Segment Start: Material shown

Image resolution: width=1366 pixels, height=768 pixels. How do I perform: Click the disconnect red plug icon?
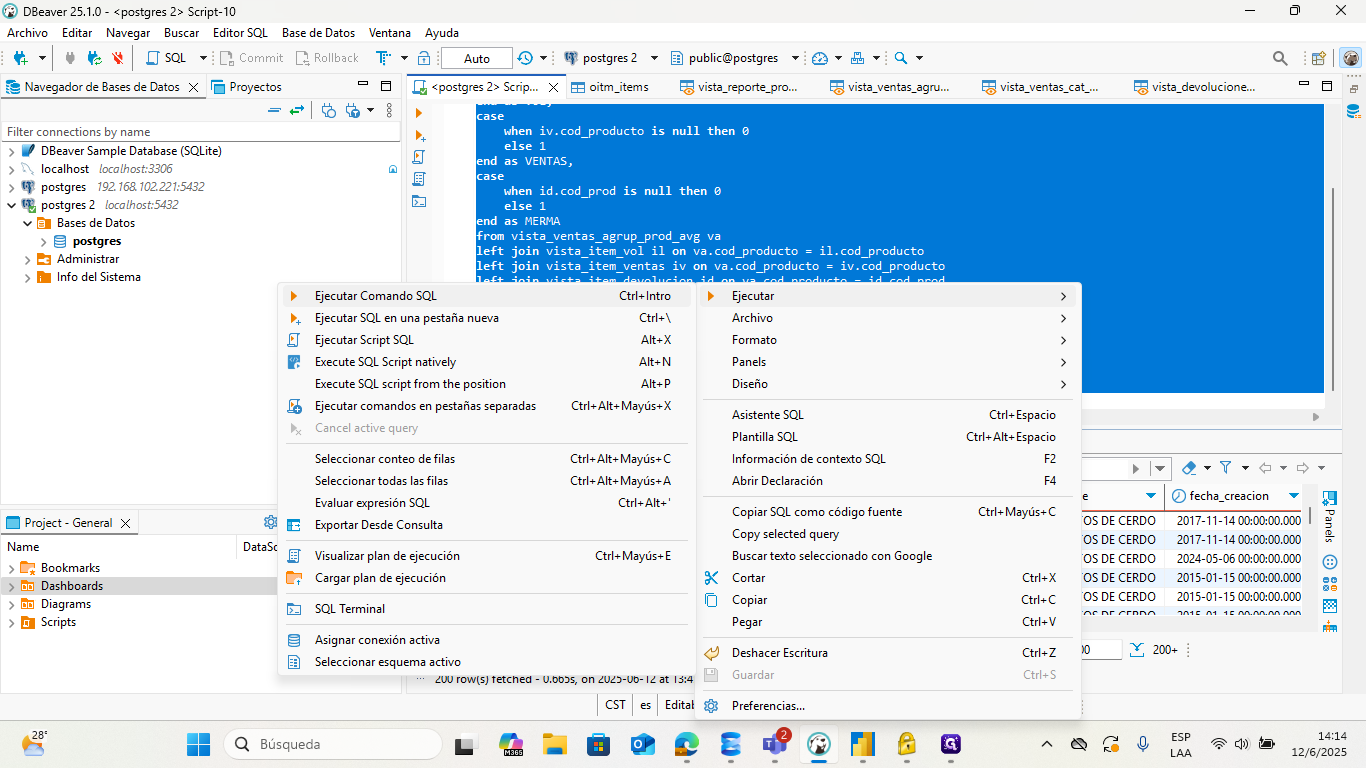[117, 58]
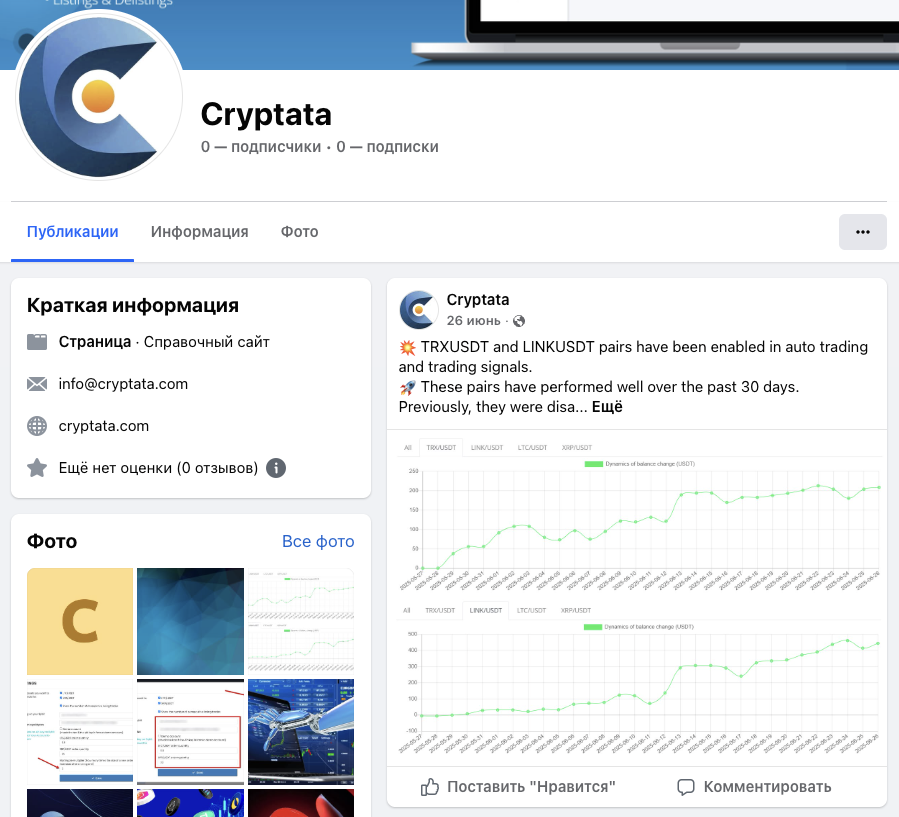Open the yellow C logo photo thumbnail

click(79, 621)
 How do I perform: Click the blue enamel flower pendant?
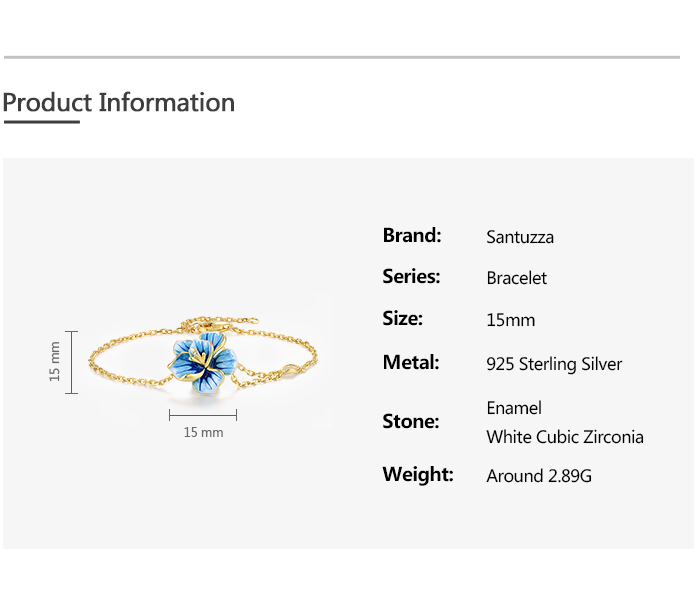[202, 362]
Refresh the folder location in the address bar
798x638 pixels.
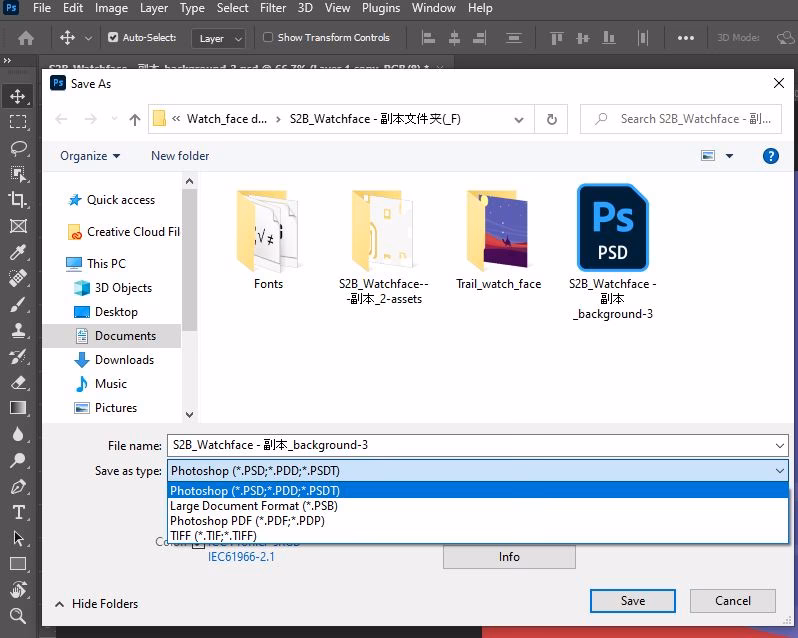551,119
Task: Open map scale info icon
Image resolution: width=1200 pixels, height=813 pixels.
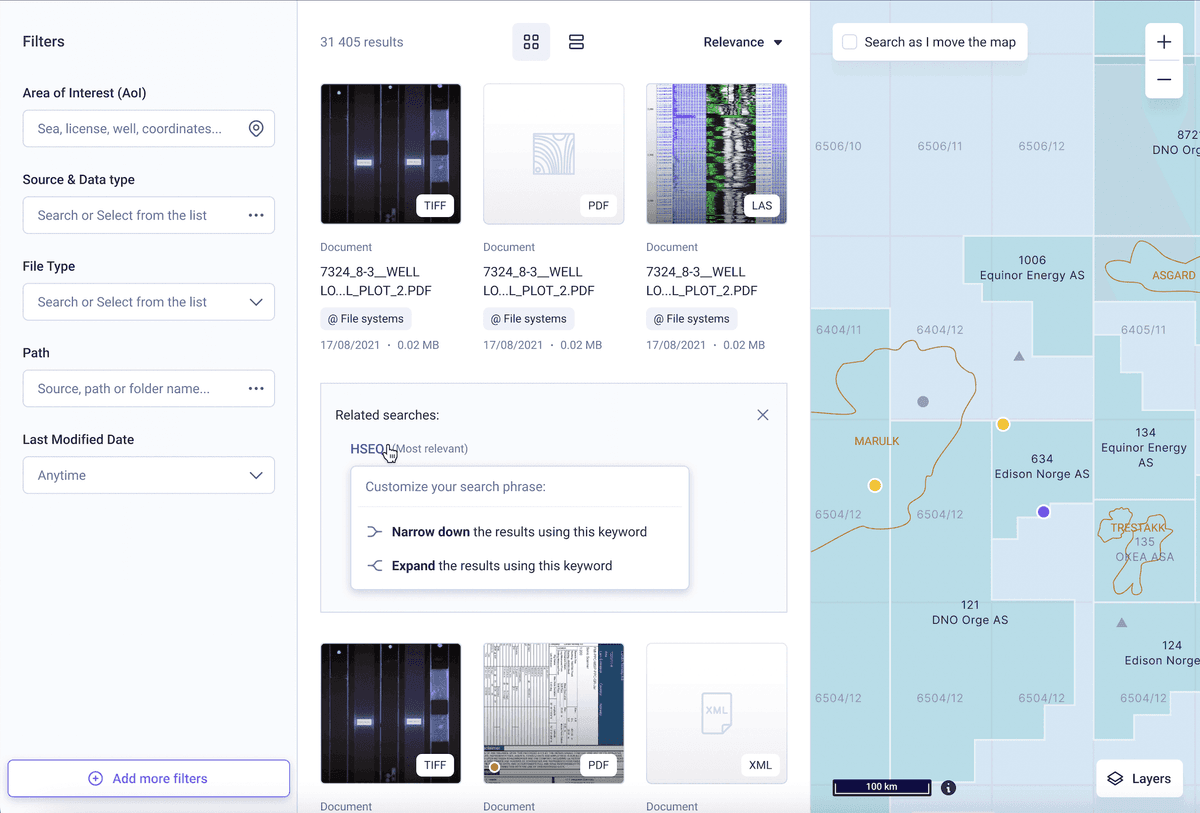Action: click(948, 787)
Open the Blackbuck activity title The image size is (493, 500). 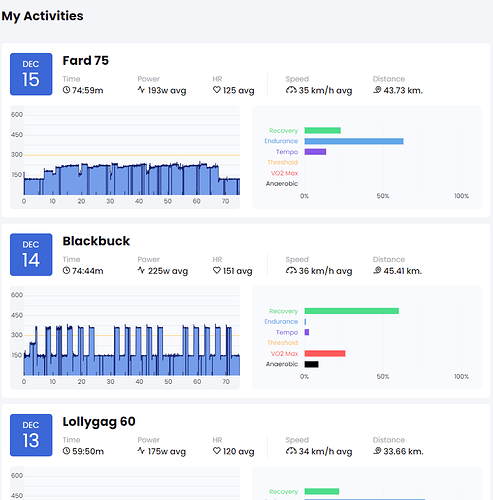point(96,241)
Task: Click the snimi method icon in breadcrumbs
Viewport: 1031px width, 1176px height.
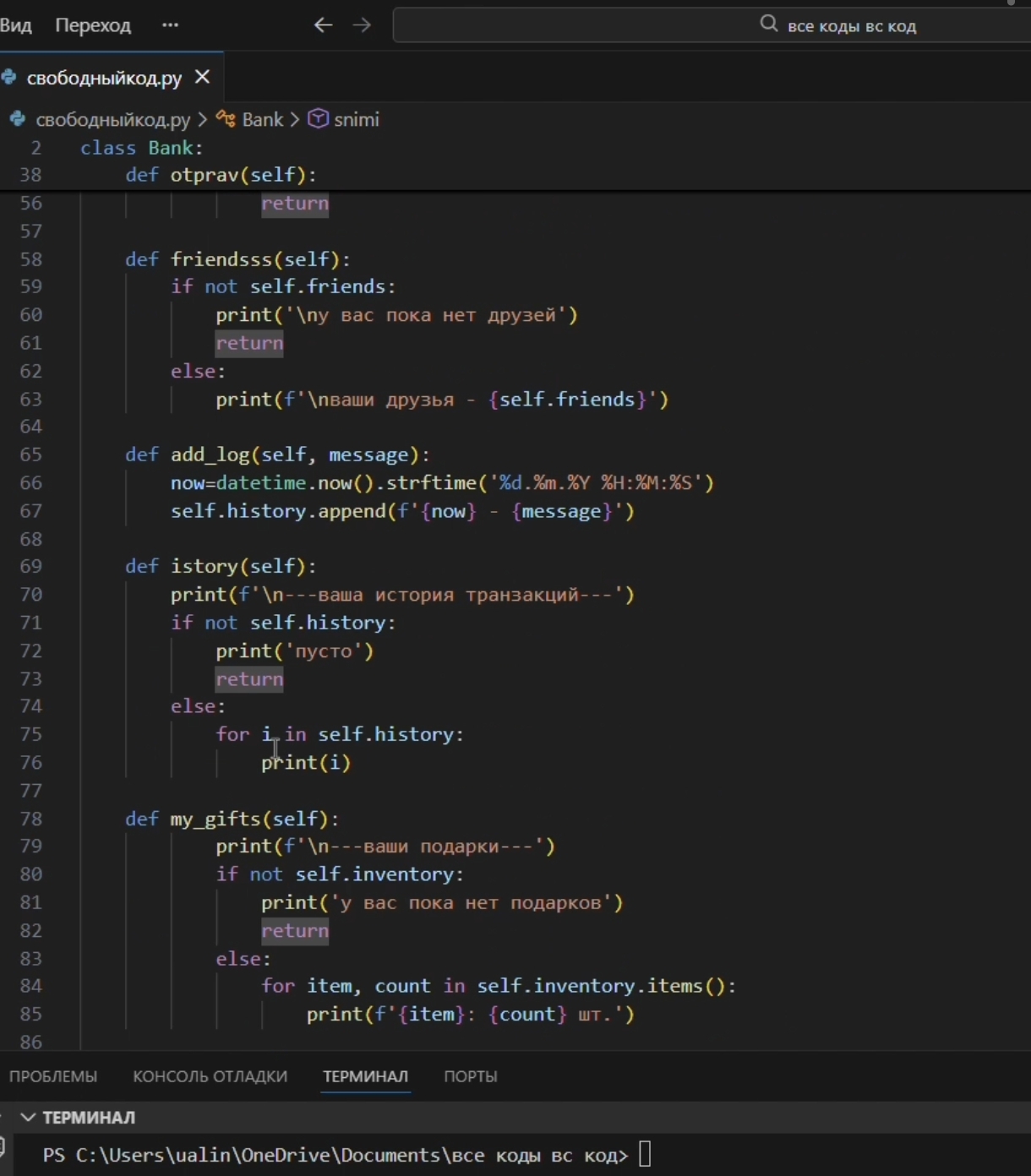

Segment End: Material shown

> What needs to be done: Go through the entries and return each line where the word "Task" appears.

> Written solution:
Task: Open map scale info icon
Task: Click the snimi method icon in breadcrumbs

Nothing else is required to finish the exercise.